◆ **TEXTO PROPORCIONADO**

........

Es una empresa compleja el tratar de entender al otro: verlo a los ojos, buscar el fondo de su mirada, adivinar las imágenes que llenan sus días. Valorar sus metas, ayudarle a conseguirlas. Hacer a un lado las piedras en su camino.

Cada persona es un mundo y sus días giran a la velocidad que le ofrecen sus capacidades y talentos. A veces, alguien tan cercano como un hijo no necesita nuestra ayuda, él puede solo; por lo menos, desea intentarlo.

Es duro saber que las órbitas en que se traslada pueden llevarlo muy lejos, que podríamos perder su presencia cercana, pero que él, o ella, han decidido transitar con su propio equipaje en la espalda. Tenemos que respetar sus decisiones y hacer lo posible porque no traigan consecuencias dañinas.

La relación entre seres humanos es delicada, y cuando se trata de la familia, la calle, el barrio, esta red se convierte en un laberinto: hay caminos cortos, zonas oscuras y callejones sin salida.

En las ciudades, miles de individuos se acercan en la acera, el banco o la tienda, cada uno con su propio mundo en la mente. Al verlos, sabemos muy poco de sus experiencias. Podremos observar su vestimenta, calcular su edad, suponer posiciones políticas. Pero esta lectura también puede estar equivocada.

Querétaro, donde vivo, se ha transformado con la presencia de extranjeros; en los espacios públicos conviven industriales coreanos o ejecutivos españoles. En los cafés, ellos están en su mesa, discutiendo asuntos de la tecnología más avanzada; definen estrategias para conseguir clientes en el metaverso y se comunican mediante aparatos del futuro. A unos metros, hay indígenas que venden artesanías; sus prendas tejidas a mano son una puerta al pasado. Los antropólogos traducen sus códigos y explican su visión del cosmos, la peculiar relación entre estas criaturas y el Creador. 
Alfonsina Storni fue una escritora argentina del siglo XX. Fue una mujer privilegiada: sus padres eran suizos y en ese país ella pasó su infancia. Fue maestra, actriz y dramaturga, vio sus obras en escena. Sin embargo, una sensibilidad acendrada le llevó a sentir como propios los males que aquejan a otros. Sus palabras están impregnadas de amargura.

Este poema dice: “Agrio está el mundo / inmaduro, / detenido; / sus bosques / florecen puntas de acero; / suben las viejas tumbas / a la superficie; / el agua de los mares / acuna / casas de espanto”.

Hay noticias que le conceden razón. Crímenes tan crueles que parecen irreales, como escenas de película. Ojalá que así fuera: que todas las tragedias estuvieran contenidas en libros, teatros y plataformas de streaming. No en los hogares. No en las escuelas.

El poeta Roberto Juarroz fue un estudioso del español, miembro numerario de la Academia Argentina de Letras; él propuso desbautizar el mundo: “El oficio de la palabra, / más allá de la pequeña miseria / y la pequeña ternura de designar esto o aquello, / es un acto de amor: crear presencia. / El oficio de la palabra / es la posibilidad / de que el mundo diga al mundo, / la posibilidad de que el mundo diga al hombre. / La palabra: ese cuerpo hacia todo. / La palabra: esos ojos abiertos”.

La única forma de hacer posible ese acto de amor es unir varios mundos, es decir personas, hasta formar con ellas un sistema iluminado por la luz del mismo sol.

........

◆ **SECCIÓN DE DATOS**
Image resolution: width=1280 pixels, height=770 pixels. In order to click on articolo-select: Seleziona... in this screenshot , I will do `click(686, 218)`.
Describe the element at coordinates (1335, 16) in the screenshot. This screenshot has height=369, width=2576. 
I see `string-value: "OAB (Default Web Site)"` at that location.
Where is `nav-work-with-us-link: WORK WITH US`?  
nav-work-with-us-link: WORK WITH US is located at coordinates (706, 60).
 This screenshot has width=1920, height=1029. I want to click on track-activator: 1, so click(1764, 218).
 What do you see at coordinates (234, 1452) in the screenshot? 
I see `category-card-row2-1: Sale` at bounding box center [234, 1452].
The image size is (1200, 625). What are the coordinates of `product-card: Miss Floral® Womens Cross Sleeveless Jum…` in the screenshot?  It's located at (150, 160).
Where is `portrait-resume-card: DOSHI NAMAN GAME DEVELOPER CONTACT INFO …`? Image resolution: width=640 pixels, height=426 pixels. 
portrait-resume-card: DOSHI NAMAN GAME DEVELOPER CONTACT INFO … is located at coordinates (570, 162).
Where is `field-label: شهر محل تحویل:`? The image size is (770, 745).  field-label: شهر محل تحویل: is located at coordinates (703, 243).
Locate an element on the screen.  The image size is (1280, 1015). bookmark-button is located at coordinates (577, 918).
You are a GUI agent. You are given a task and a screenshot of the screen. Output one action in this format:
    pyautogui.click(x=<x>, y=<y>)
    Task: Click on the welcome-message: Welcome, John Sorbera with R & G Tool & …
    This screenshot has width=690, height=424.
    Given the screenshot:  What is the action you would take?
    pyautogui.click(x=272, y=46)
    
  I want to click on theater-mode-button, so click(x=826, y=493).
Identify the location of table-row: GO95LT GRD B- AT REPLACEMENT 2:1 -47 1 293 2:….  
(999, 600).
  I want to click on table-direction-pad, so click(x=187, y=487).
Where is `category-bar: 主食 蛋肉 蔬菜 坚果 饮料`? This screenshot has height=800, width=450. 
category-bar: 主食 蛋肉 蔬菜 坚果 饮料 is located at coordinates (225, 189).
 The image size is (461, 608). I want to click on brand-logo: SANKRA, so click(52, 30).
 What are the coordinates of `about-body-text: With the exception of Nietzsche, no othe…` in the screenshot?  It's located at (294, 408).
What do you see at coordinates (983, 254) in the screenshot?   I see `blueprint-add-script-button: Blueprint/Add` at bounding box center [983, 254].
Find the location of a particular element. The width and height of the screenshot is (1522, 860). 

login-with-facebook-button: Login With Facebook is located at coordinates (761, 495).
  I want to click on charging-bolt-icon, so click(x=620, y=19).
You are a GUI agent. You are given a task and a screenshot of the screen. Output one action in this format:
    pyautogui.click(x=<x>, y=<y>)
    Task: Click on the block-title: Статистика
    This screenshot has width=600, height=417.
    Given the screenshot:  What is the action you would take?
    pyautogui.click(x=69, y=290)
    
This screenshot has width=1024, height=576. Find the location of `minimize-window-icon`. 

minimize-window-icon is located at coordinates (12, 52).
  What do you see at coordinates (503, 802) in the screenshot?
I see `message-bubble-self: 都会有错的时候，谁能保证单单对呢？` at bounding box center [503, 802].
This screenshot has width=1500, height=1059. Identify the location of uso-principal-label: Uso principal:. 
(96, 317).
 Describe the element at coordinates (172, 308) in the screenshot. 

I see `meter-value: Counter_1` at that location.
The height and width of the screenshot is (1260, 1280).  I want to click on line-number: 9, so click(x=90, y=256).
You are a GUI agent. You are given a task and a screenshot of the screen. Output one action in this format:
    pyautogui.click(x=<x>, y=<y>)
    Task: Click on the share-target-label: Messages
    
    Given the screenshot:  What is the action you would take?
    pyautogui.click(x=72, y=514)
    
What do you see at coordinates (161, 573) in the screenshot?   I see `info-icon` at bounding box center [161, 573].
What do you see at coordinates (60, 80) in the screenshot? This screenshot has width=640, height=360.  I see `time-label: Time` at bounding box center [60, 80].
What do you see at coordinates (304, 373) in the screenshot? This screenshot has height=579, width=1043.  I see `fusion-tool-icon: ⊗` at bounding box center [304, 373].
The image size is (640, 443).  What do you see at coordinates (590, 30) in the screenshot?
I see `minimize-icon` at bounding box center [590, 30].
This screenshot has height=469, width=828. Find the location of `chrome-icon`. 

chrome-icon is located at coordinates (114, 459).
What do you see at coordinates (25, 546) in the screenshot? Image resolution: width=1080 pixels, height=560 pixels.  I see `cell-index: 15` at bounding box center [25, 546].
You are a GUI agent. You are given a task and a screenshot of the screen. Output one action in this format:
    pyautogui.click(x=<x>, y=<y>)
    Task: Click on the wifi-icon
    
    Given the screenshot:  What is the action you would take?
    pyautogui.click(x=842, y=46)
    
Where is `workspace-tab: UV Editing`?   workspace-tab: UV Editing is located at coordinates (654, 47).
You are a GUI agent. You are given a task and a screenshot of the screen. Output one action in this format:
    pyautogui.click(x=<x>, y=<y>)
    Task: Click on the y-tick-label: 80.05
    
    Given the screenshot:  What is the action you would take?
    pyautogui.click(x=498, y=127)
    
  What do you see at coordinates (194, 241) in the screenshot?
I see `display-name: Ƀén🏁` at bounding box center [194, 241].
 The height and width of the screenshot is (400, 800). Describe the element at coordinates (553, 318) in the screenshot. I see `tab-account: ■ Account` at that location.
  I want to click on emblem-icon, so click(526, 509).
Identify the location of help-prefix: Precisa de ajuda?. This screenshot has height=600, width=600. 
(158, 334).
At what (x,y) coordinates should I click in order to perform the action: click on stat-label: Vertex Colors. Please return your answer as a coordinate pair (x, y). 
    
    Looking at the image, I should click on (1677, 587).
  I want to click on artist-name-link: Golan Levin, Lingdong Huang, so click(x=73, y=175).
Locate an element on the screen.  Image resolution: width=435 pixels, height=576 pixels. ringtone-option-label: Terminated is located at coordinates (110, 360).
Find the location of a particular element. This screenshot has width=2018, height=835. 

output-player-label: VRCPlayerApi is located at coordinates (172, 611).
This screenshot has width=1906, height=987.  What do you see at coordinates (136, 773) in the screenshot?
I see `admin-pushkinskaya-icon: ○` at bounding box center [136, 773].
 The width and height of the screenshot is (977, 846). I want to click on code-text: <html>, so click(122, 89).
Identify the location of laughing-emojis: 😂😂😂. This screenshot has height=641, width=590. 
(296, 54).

........

◆ **PROBLEMAS Y TAREAS**
**1.** Según el texto, ¿de qué nacionalidad eran los padres de Alfonsina Storni?
**2.** Por favor, repite tal cual el fragmento del texto que se abre con las palabras que contienen "Cada persona es" y se cierra con "callejones sin salida.".

◆ **SOLUCIONES**
**1.** Eran suizos.

**2.**
Cada persona es un mundo y sus días giran a la velocidad que le ofrecen sus capacidades y talentos. A veces, alguien tan cercano como un hijo no necesita nuestra ayuda, él puede solo; por lo menos, desea intentarlo.

Es duro saber que las órbitas en que se traslada pueden llevarlo muy lejos, que podríamos perder su presencia cercana, pero que él, o ella, han decidido transitar con su propio equipaje en la espalda. Tenemos que respetar sus decisiones y hacer lo posible porque no traigan consecuencias dañinas.

La relación entre seres humanos es delicada, y cuando se trata de la familia, la calle, el barrio, esta red se convierte en un laberinto: hay caminos cortos, zonas oscuras y callejones sin salida.